Woodinville, Washington looks to be yet another city in favor of having surveillance cameras in public places. In an attempt to help fight crime in the city, a proposal, including a federal grant, has been set into motion.
City manager Alexandra Sheeks claims the proposal would’ve been helpful for catching criminals in past by capturing images of bank robbers or license plate numbers. And the funding for this “crime-fighting” proposition? It comes from the Department of Justice. KOMO News reports:
Seattle residents and councilmembers voiced concerns about the potential for the cameras and drones to spy on civilians and argued they should have been better informed before the money was spent and the cameras were installed.
In the wake of the outcry, Seattle Mayor Mike McGinn grounded the drone program and instructed the Police Department to return its two drones to the manufacturers.

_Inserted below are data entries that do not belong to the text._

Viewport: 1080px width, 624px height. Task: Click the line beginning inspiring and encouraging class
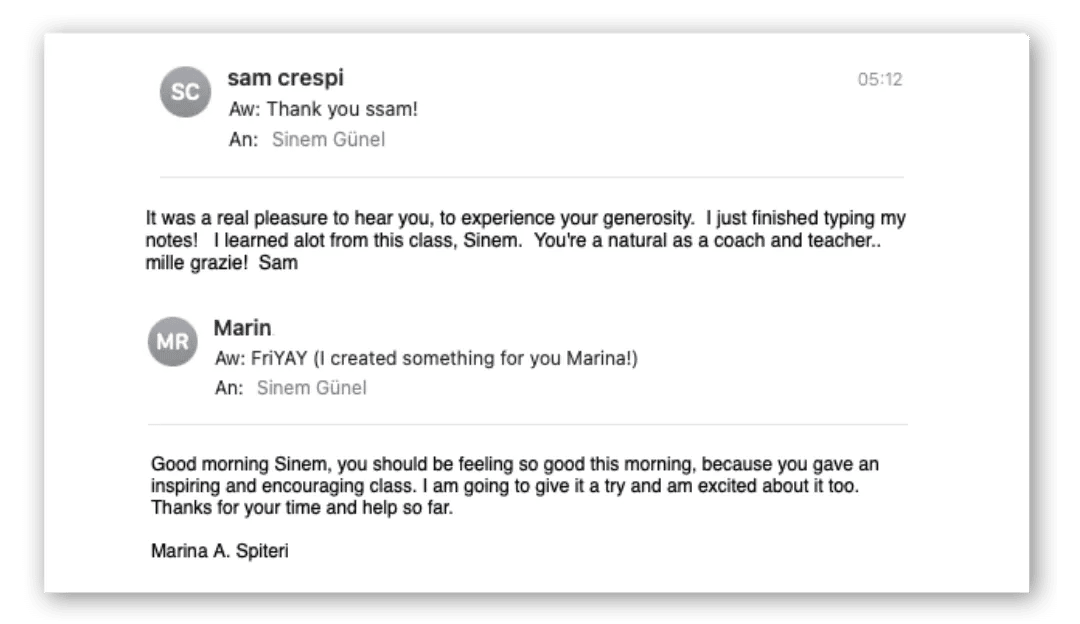point(505,486)
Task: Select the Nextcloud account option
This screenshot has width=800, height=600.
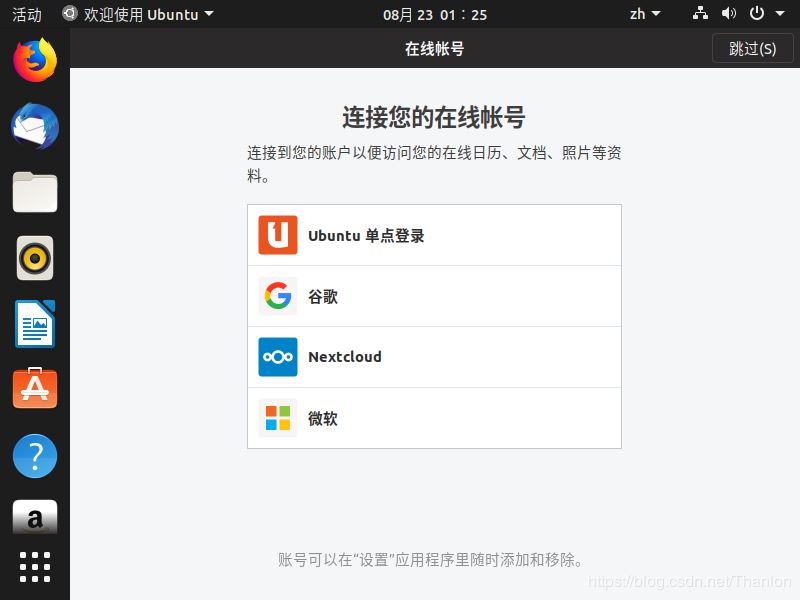Action: coord(434,357)
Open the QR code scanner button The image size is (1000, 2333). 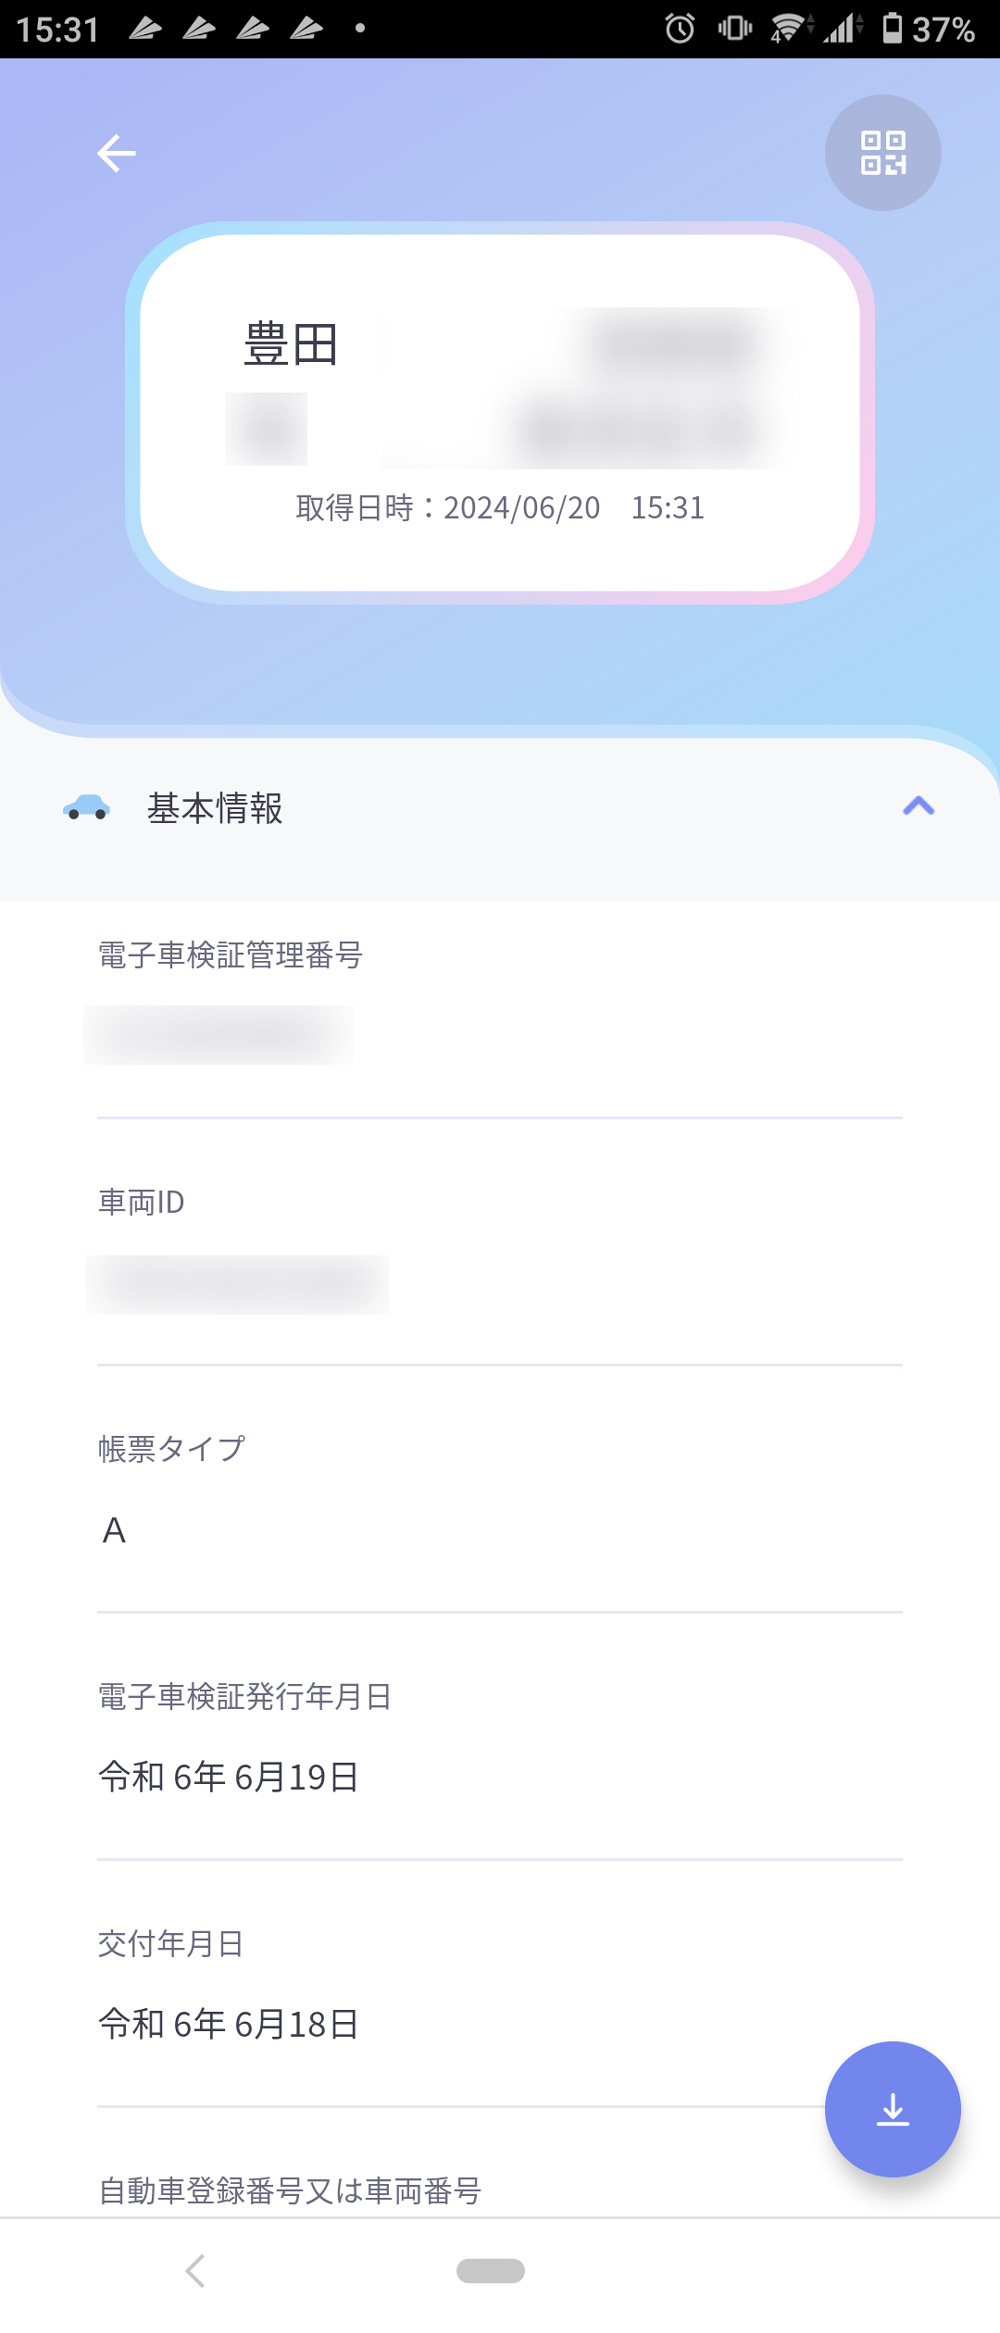pos(883,153)
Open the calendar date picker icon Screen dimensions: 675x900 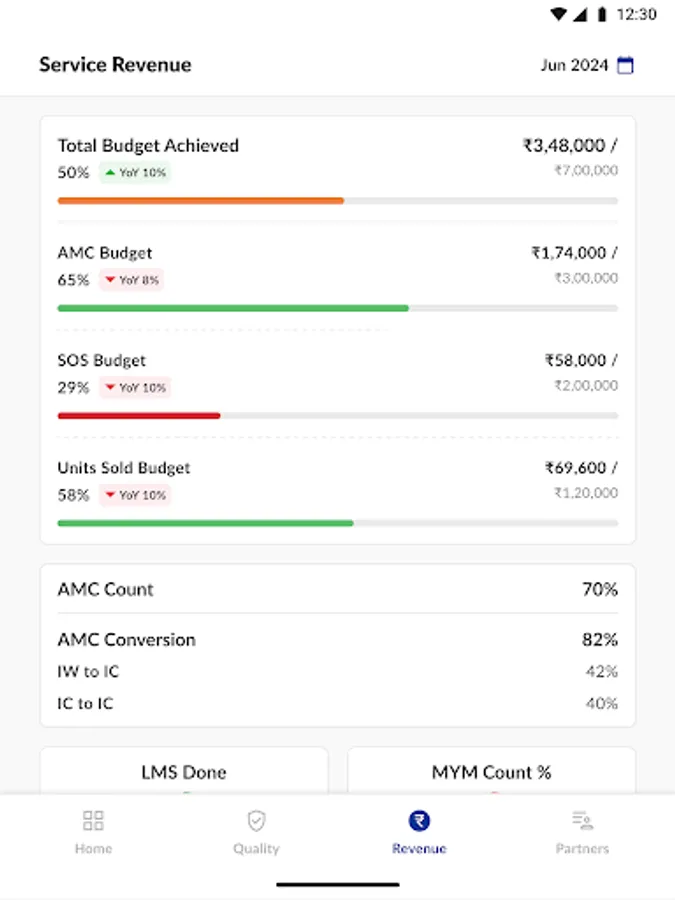[x=626, y=66]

Sheeks said the city has been paying attention to what happened in Seattle and has launched a public survey before purchasing surveillance cameras with its Department of Justice grant.
“That’s why we’re going out with this public process now,” she said. “We really want to know what people and businesses think.”
The online survey asks residents if they think cameras would improve public safety or are an invasion of privacy, among other questions.
Sheeks said a preliminary meeting with the Woodinville Chamber of Commerce went fairly well, though she expects the city will hear both sides of the argument from its residents.
At this point, the city doesn’t know the amount nor locations of camera placement. In addition, officials also do not know how the grant money will be spent if the public is overwhelmingly opposed to surveillance cameras, Sheeks said.